Objetivo del ejercicio >>
Repite sin cambios el pasaje del fragmento sobre la novela El odio que comienza en "Las defensas de" y termina en "los vivos (2016).".

Sobre el pánico que generó la paralización cautelar de una novela de no ficción
El pasado miércoles 26 de marzo se tenía prevista la puesta en venta del libro El odio, del español Luisgé Martín, editado por Anagrama, una novela de no ficción que gira en torno al caso de José Bretón, el hombre que en 2011 asesinó a sus hijos para vengarse de su expareja, Ruth Ortiz, y que en 2013 fue condenado a cuarenta años de prisión. En los últimos días, su camino hacia las librerías había sido detenido cautelarmente por un pedido de la Fiscalía de Menores de Barcelona, luego de que una denuncia de Ortiz —víctima del caso y madre de los niños— alegara que la publicación incurría en una intromisión ilegítima del derecho a la intimidad de ella y de los menores fallecidos. Aquella incertidumbre sobre el destino del libro hizo estallar un debate acerca de los límites de la libertad de expresión. Y es que buena parte del circuito literario no dudó en catalogar los intentos de Ortiz por impedir la salida de la novela como un caso de censura (1).
Las defensas de El odio se esgrimieron desde distintos frentes. Anagrama lanzó un comunicado en el que apelaba a su derecho de publicar la obra, alegando que la responsabilidad editorial y la libertad de expresión debían convivir. Luisgé Martín hizo lo propio, explicando las motivaciones que lo llevaron a escribir el libro — «Indagar sobre el odio, sobre la brutalidad de la naturaleza humana, sobre la crueldad, sobre las estructuras sociales que sostienen esa violencia inacabable»— y comparando esos propósitos con los que guiaron a Truman Capote al escribir A sangre fría (1965), a Emmanuel Carrère al escribir El adversario (2000) y a Nicola Lagioia al escribir La ciudad de los vivos (2016).
A ello se sumaron las voces de otros compatriotas suyos, como la de Sergio del Molino, quien acusó la hipocresía de los insaciables consumidores de documentales true crime que hoy se indignan por el libro de Martín, y la de Marina Perezagua, quien sentenció que la voz de la madre de los niños asesinados «no puede ser la voz que determine los límites de lo decible en el espacio público». También habló el escritor Juan del Val, quien dijo que «la libertad de hacer una obra literaria sobre cualquier persona tiene que estar por encima del dolor de la madre», y el escritor Javier Sagarna, quien apuntó: «Cuando empezamos a hablar sobre los límites de la libertad de expresión, a mí se me ponen los pelos de punta».
En esta esquina, honestamente, lo que me puso los pelos de punta fue leer y escuchar estas declaraciones.
¿Tan relevante es en este caso la libertad de expresión? ¿Así de fácil resulta gritar «censura»? ¿Acaso no existe nada que esté por encima de la literatura y el arte, ni siquiera el dolor de una madre que pide expresamente que no se convierta en mercancía un texto en el que se invita a hablar al asesino de sus hijos?

Líneas extraídas >>
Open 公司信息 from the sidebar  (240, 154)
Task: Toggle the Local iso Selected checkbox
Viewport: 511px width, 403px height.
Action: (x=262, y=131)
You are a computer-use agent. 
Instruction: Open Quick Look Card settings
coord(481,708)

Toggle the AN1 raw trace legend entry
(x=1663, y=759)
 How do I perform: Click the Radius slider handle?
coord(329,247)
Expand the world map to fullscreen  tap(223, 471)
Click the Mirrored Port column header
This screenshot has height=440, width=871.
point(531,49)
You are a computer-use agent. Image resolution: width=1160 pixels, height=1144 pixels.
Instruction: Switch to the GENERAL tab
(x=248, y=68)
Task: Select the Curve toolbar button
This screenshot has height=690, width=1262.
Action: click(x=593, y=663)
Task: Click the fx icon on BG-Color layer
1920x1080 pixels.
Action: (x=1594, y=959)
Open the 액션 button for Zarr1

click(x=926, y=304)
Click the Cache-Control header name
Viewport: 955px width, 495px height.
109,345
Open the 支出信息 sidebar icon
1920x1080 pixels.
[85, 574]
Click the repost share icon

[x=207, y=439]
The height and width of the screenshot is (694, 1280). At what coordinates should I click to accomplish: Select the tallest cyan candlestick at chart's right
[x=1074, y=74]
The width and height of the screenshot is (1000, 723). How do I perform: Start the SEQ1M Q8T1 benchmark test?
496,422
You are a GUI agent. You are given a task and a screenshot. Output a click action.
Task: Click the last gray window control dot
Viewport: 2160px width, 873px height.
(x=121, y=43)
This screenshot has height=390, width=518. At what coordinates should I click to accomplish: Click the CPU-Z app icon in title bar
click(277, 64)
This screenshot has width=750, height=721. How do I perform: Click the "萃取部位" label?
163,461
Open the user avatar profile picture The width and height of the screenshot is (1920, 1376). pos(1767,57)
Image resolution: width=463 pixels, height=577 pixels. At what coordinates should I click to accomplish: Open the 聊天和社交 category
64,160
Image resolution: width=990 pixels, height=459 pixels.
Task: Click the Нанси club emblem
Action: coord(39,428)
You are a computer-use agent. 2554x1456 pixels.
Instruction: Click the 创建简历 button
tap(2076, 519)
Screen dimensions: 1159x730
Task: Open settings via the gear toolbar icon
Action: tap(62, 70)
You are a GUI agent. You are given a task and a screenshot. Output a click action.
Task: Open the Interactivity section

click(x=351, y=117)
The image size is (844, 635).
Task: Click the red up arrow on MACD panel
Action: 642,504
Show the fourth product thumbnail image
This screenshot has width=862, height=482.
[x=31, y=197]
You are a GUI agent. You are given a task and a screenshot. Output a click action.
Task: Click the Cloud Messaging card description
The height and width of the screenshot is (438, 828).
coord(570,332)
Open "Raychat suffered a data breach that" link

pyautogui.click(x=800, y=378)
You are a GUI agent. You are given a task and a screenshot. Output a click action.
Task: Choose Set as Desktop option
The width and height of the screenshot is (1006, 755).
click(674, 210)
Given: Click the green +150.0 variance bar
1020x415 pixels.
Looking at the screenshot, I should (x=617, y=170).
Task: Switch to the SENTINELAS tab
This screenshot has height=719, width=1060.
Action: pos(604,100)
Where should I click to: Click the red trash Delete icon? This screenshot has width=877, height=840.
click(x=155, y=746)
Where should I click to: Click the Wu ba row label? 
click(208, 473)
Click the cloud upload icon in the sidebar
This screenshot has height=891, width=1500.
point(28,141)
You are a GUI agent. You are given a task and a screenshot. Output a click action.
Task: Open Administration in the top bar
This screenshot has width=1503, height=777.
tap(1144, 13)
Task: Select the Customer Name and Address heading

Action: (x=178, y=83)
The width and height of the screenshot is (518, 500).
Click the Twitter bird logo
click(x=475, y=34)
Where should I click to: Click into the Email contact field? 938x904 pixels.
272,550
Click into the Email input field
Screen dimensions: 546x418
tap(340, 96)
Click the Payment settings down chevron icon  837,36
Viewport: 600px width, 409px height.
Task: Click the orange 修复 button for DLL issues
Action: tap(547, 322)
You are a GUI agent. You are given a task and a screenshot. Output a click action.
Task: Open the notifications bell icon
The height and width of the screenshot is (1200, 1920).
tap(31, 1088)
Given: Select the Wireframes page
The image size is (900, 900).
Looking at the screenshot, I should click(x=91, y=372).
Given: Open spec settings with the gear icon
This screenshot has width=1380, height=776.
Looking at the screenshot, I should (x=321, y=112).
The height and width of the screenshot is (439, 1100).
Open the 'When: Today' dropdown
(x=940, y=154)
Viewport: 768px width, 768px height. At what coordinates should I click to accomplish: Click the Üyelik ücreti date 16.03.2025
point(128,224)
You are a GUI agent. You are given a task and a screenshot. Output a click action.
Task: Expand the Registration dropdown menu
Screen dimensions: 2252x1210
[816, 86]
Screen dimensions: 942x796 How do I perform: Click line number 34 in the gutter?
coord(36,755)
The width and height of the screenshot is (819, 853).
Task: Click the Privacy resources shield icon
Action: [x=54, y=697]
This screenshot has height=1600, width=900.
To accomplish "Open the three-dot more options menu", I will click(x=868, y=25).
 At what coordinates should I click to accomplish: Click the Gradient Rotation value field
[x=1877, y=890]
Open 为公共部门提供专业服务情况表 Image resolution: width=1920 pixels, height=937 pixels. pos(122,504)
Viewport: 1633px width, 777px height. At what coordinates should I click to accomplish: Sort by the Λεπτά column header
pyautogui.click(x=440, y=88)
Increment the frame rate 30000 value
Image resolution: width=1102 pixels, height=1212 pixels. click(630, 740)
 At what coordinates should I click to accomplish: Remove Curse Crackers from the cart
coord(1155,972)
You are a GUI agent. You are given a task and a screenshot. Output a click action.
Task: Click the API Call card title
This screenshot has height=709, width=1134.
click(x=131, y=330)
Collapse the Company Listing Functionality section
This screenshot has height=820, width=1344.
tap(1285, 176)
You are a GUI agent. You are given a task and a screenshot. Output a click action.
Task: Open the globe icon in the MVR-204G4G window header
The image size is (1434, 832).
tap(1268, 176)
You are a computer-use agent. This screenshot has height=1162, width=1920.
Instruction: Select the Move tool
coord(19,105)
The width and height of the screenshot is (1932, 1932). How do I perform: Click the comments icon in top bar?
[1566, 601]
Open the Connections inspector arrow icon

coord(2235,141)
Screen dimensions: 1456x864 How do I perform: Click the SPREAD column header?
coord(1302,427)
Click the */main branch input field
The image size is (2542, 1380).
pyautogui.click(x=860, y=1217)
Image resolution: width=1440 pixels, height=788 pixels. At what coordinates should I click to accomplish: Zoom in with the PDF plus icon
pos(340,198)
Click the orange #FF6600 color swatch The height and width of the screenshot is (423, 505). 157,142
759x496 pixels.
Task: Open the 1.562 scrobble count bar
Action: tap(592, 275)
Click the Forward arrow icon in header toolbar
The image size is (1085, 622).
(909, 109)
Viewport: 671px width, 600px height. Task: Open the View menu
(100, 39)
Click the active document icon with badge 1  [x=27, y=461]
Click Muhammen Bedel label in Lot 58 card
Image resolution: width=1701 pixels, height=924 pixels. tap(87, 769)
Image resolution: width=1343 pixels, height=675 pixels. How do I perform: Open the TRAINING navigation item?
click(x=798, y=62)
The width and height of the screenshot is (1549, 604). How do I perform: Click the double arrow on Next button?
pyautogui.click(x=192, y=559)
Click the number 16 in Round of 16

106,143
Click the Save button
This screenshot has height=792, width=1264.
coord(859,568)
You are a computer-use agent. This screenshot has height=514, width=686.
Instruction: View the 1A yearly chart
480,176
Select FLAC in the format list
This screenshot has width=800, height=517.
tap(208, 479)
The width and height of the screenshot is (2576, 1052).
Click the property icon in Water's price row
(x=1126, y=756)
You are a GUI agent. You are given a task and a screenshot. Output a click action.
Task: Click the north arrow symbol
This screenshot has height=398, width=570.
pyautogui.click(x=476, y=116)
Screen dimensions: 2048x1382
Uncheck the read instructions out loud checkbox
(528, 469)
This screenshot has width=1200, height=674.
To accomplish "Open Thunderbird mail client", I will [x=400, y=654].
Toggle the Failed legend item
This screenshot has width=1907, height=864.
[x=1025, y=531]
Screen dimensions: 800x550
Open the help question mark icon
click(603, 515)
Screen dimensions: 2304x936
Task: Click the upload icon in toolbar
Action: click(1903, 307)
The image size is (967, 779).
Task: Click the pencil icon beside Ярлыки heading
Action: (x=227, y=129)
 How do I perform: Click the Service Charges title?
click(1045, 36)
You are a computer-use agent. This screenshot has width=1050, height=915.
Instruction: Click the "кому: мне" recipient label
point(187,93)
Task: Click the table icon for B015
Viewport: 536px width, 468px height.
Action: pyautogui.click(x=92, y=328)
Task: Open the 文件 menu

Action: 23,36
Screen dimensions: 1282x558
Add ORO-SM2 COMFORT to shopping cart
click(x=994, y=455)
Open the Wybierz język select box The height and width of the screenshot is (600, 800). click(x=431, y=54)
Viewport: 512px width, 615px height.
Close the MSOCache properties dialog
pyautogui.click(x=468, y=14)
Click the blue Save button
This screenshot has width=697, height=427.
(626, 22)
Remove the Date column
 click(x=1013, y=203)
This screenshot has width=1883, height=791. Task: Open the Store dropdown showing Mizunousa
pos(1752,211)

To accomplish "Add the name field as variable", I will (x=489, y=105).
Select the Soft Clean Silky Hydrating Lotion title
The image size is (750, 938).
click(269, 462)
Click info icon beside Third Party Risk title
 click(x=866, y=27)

Resultado obtenido >>
Las defensas de El odio se esgrimieron desde distintos frentes. Anagrama lanzó un comunicado en el que apelaba a su derecho de publicar la obra, alegando que la responsabilidad editorial y la libertad de expresión debían convivir. Luisgé Martín hizo lo propio, explicando las motivaciones que lo llevaron a escribir el libro — «Indagar sobre el odio, sobre la brutalidad de la naturaleza humana, sobre la crueldad, sobre las estructuras sociales que sostienen esa violencia inacabable»— y comparando esos propósitos con los que guiaron a Truman Capote al escribir A sangre fría (1965), a Emmanuel Carrère al escribir El adversario (2000) y a Nicola Lagioia al escribir La ciudad de los vivos (2016).